**Belge metni**
==================================================

Aydınlanma filozofları toplumlarını değiştirmek istiyorlardı. Bu amaçla, dışsal otoritenin buyruklarını değil kendi vicdanının sesini dinleyen, akılla donanmış her türlü bağdan, kayıttan kurtulmuş bireyi icat ettiler. Gerçekten her türlü bağdan kurtulmuş bir bireyin vicdanı olamayacağını gözden kaçırdılar; bu birey olsa olsa tamamen bencil veya ne yapacağını, nasıl hareket edeceğini hiçbir şekilde kestiremeyen bir kişi olurdu. Görev duygusu, bağlardan kurtulmuş bireye değil, topluma dayanır. Toplumsal değerler içselleştirilebilir, ama kökleri, bireyin mensup olduğu ailede, cemaatte, çevrede ve gelenekte bulunur ve düşünümsel bir biçimde evrim geçirir.

Piyasa ekonomisi, hele küresel ölçekte işlerken, bir cemaat oluşturamaz; bir şirket tarafından istihdam edilmek, bir cemaate mensup olmakla aynı şey değildir -özellikle işletme yöneticileri, diğer bütün değerlendirmeleri bir yana kar güdüsüne öncelik veriyorsa ve birey her an işten çıkarılma riskiyle karşı karşıyaysa. Günümüzün işlem toplumunda insanlar, kategorik buyruklarla yönlendirildiklerini düşünerek hareket etmiyorlar; mahkumun ikileminin bir örneğini oluşturduğu hesaplamalar, davranışlarına daha fazla ışık tutuyor. Kant'ın ahlâk metafiziği, aklın dışsal otoriteyle mücadele ettiği bir çağa uygundu, ama dışsal otoritenin bulunmadığı bugünün koşullarında son derece geçersiz görünüyoruz. Doğru ile yanlış arasında ayrım çizgisi çekme ihtiyacı sorgulanıyor bugün. Bir hareket tarzı istenen sonucu sağlıyorsa, neden doğruyu, yanlışı düşünmek gereksin? Doğruyu aramaya ne gerek var? Neden dürüst olalım? Başkalarını neden dikkate alıp, onlar için kaygı duyalım? Küresel toplumu oluşturan "biz" kimiz ve bizi bir arada tutan değerler neler? Bugün yanıtlanması gereken sorular bunlar.

==================================================

**Veri kümesi kesiti**
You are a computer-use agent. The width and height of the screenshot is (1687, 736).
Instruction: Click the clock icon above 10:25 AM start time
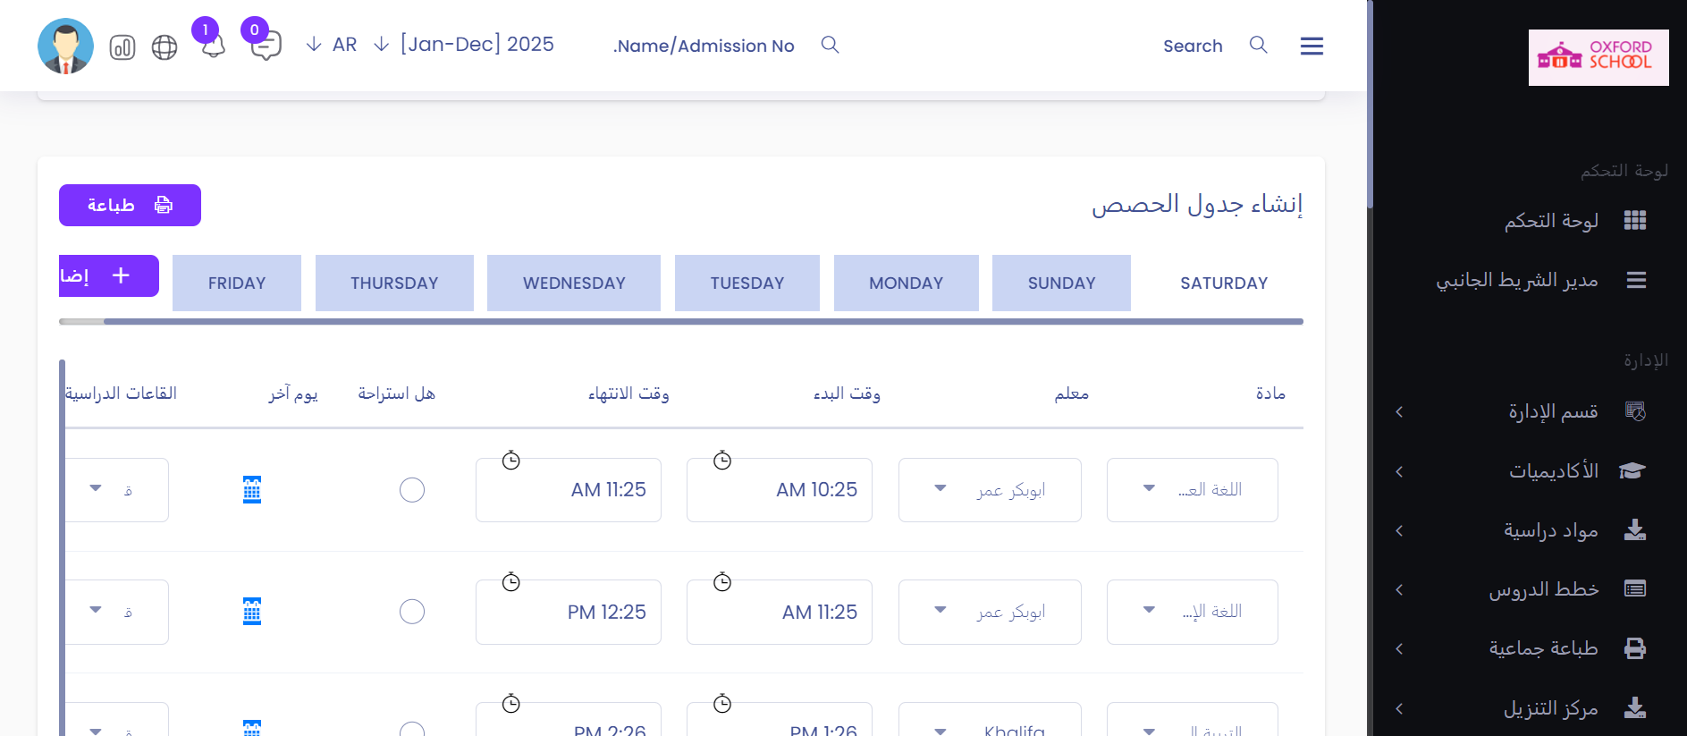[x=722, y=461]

==================================================

**Yapılacak işlemler**
1 – Belge metnine göre şu soruların yanıtları nedir?
(a) Görev duygusu neye dayanır?
(b) Toplumsal değerlerin kökleri nerede bulunur?
(c) Kant'ın ahlâk metafiziği nasıl bir çağa uygundu?
2 – Belge metninde "Aydınlanma filozofları toplumlarını" ile "biçimde evrim geçirir." arasındaki kısmı, her iki uç da dahil olmak üzere, hiçbir değişiklik yapmadan döndürür müsün?
3 – Şu ifadeler belge metniyle uyuşuyor mu? Her biri için evet ya da hayır de ve buna karar verdiren sözleri metinden aynen alıntıla.
(a) Bir şirket tarafından istihdam edilmek, bir cemaate mensup olmakla aynı şeydir.
(b) Aydınlanma filozofları toplumlarını değiştirmek istiyordu.
(c) Günümüzde insanlar kategorik buyruklarla yönlendirildiklerini düşünerek hareket ediyor.

**Yanıt listesi**
1 –
(a) Topluma.
(b) Bireyin mensup olduğu ailede, cemaatte, çevrede ve gelenekte.
(c) Aklın dışsal otoriteyle mücadele ettiği bir çağa.

2 –
Aydınlanma filozofları toplumlarını değiştirmek istiyorlardı. Bu amaçla, dışsal otoritenin buyruklarını değil kendi vicdanının sesini dinleyen, akılla donanmış her türlü bağdan, kayıttan kurtulmuş bireyi icat ettiler. Gerçekten her türlü bağdan kurtulmuş bir bireyin vicdanı olamayacağını gözden kaçırdılar; bu birey olsa olsa tamamen bencil veya ne yapacağını, nasıl hareket edeceğini hiçbir şekilde kestiremeyen bir kişi olurdu. Görev duygusu, bağlardan kurtulmuş bireye değil, topluma dayanır. Toplumsal değerler içselleştirilebilir, ama kökleri, bireyin mensup olduğu ailede, cemaatte, çevrede ve gelenekte bulunur ve düşünümsel bir biçimde evrim geçirir.

3 –
(a) Hayır: "bir şirket tarafından istihdam edilmek, bir cemaate mensup olmakla aynı şey değildir"
(b) Evet: "Aydınlanma filozofları toplumlarını değiştirmek istiyorlardı."
(c) Hayır: "insanlar, kategorik buyruklarla yönlendirildiklerini düşünerek hareket etmiyorlar"